Dame Janet Elaine Paul (née Wilkinson; 9 November 1919 – 28 July 2004) was a New Zealand publisher, painter and art historian, based in Wellington.

She was married to Blackwood Paul and they had a bookselling and publishing business together. Their publishing house, Blackwood and Janet Paul, specialised in New Zealand literature and society, publishing important works such as The Maori People in the Nineteen Sixties (1968), which included essays by eminent Māori scholars Bruce Biggs and Pei Te Hurinui Jones, and Hone Tuwhare's first collection of poetry No Ordinary Sun (1964). After her husband's death, she was courted by Denis Glover, one of the poets they published. From 1971 to 1980, she was art librarian at the Alexander Turnbull Library in Wellington.

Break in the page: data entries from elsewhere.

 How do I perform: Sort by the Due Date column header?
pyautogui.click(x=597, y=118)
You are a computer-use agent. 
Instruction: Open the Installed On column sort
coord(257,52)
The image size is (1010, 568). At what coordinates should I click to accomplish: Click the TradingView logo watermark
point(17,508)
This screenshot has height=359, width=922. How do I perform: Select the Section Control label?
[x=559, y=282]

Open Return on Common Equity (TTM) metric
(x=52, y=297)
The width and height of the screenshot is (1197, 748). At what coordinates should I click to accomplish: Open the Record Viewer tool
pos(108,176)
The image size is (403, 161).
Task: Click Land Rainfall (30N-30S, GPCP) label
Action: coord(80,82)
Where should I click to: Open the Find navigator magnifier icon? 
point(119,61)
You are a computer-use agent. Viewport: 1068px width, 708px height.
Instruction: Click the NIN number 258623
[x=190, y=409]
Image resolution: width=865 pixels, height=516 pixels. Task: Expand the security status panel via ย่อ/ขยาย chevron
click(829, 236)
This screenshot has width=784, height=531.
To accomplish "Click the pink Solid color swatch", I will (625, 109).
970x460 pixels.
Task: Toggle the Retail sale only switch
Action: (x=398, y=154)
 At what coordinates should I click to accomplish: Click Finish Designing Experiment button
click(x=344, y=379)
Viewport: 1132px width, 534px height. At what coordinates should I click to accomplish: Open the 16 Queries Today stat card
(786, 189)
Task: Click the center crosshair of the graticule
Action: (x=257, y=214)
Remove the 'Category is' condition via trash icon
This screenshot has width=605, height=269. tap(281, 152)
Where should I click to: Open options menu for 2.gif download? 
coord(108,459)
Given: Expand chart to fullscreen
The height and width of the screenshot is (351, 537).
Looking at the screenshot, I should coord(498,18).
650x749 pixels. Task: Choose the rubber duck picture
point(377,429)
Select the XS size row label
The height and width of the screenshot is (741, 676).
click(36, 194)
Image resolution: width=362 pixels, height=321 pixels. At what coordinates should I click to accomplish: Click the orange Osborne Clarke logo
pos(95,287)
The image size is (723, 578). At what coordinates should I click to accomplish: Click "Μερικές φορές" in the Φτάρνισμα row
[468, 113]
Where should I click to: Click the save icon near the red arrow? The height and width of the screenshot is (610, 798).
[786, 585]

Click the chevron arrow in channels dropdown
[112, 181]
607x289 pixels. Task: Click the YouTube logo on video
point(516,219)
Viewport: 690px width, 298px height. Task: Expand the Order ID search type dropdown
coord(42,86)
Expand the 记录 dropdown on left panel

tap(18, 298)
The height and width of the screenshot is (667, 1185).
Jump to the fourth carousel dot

Janet and Blackwood Paul had four daughters. Their eldest daughter, Joanna Margaret Paul, became a well-known New Zealand artist, poet, publisher and film-maker, while their second daughter, Charlotte Paul, is a doctor, epidemiologist and emeritus professor at the University of Otago. Their third daughter, Mary Paul is retired scholar of New Zealand literature, particularly the work of Robin Hyde. Their youngest daughter, Jane Paul, was also an artist and worked at the National Film Archive and then Ngā Taonga Sound & Vision.

In the 1997 Queen's Birthday Honours, Paul was appointed a Dame Companion of the New Zealand Order of Merit, for services to publishing, writing and painting.